Some years ago Dr. O. Reche[250] described a people, very closely resembling the Beaker-folk, as inhabiting Silesia and especially Bohemia during the closing phases of the megalithic period in the Baltic, that is to say about the time we are considering. Into this population there intruded invaders of the Nordic type, exterminating the men but marrying the women and adopting their customs. These invaders entered Silesia in force, but only penetrated into Bohemia in small numbers.
This seems to point to the fact that some of our Tripolje people were, as we have seen before, occupying Silesia, while others had settled in Bohemia. Here they were using, and had perhaps taken over from an earlier people, a type of beaker, which had been developed from the cord pottery of northern Europe, influenced by a few imported specimens of the bell-beaker, which had come ultimately from Spain. Soon the steppe-folk, passing through Galicia and southern Silesia, entered Bohemia, and some, at any rate, of the Beaker-folk moved northwards. Lord Abercromby[251] has shown how they left through the Elbe gap and passed northwards between the valleys of the Weser and the Rhine. Some went further north to Jutland, where we find them introducing the single grave culture, characterised by the presence of beakers and those perforated stone axes, which we have met with before in the Tripolje area.
FIG. 7.
NORTHERN BEAKER.
Others passed into the low countries, where they occupied the region lying between Utrecht and Gelderland in the south and Drenthe in the north.[252] Thence some passed to this country. Lord Abercromby believes that they crossed the channel at the narrowest point, and passed westward and northward by land.[253] It seems more likely, however, that though the crossing may actually have been made by the Straits of Dover, the Beaker-folk coasted along the southern and eastern shores of Great Britain, for maritime traffic was no new thing in these parts. Some, who landed near the Moray Frith, seem to have been accompanied by a few pure Alpines,[254] whose blood has left a marked effect on the present population of Aberdeenshire.[255] While they settled in the upland regions of England and Scotland, especially on the open downs and limestone hills, they penetrated very little to the west, which was dominated by the Prospectors. Few signs of their presence appear in Wales, and none that can be depended upon in Ireland.[256]
It has been thought by some that they spoke some form of Aryan or Indo-European tongue, and it has been conjectured that it was they who introduced into these isles the Goidelic or Gaelic dialects. This opinion has recently been restated by M. Loth.[257] This view has been well answered by Rice Holmes,[258] and his arguments are as valid to-day as when they were written. We are forced to admit that we are in total ignorance of the language spoken by the Beaker-folk.

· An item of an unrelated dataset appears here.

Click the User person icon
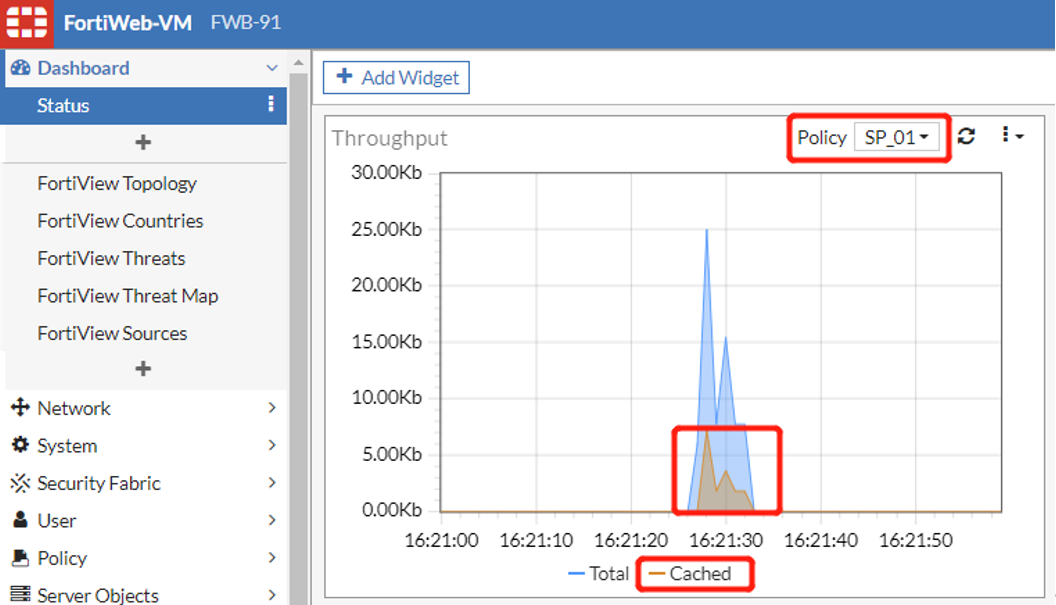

It was at one time believed that they introduced into this country the knowledge of bronze, and graphic pictures were drawn of the way in which, with their superior weapons, they conquered the stone-using aborigines. Few, however, of their graves, either here or in Jutland, contain objects of metal, and those which have been met with seem to conform more to south-western than to Central European types.[259] It must not, however, be assumed too hastily that they were in complete ignorance of metal, though they did not possess implements of that material on their arrival; for, as we have seen, the Tripolje people, in their period A, had used copper axes, doubtless carried thither by ?gean traders, and the perforated axes, used in the Ukraine, as in Jutland and Britain, seem as though copied from metal originals. It would be more accurate to say that a tradition of the former use of metal may have lingered among them, as of an article once possessed but long since lost.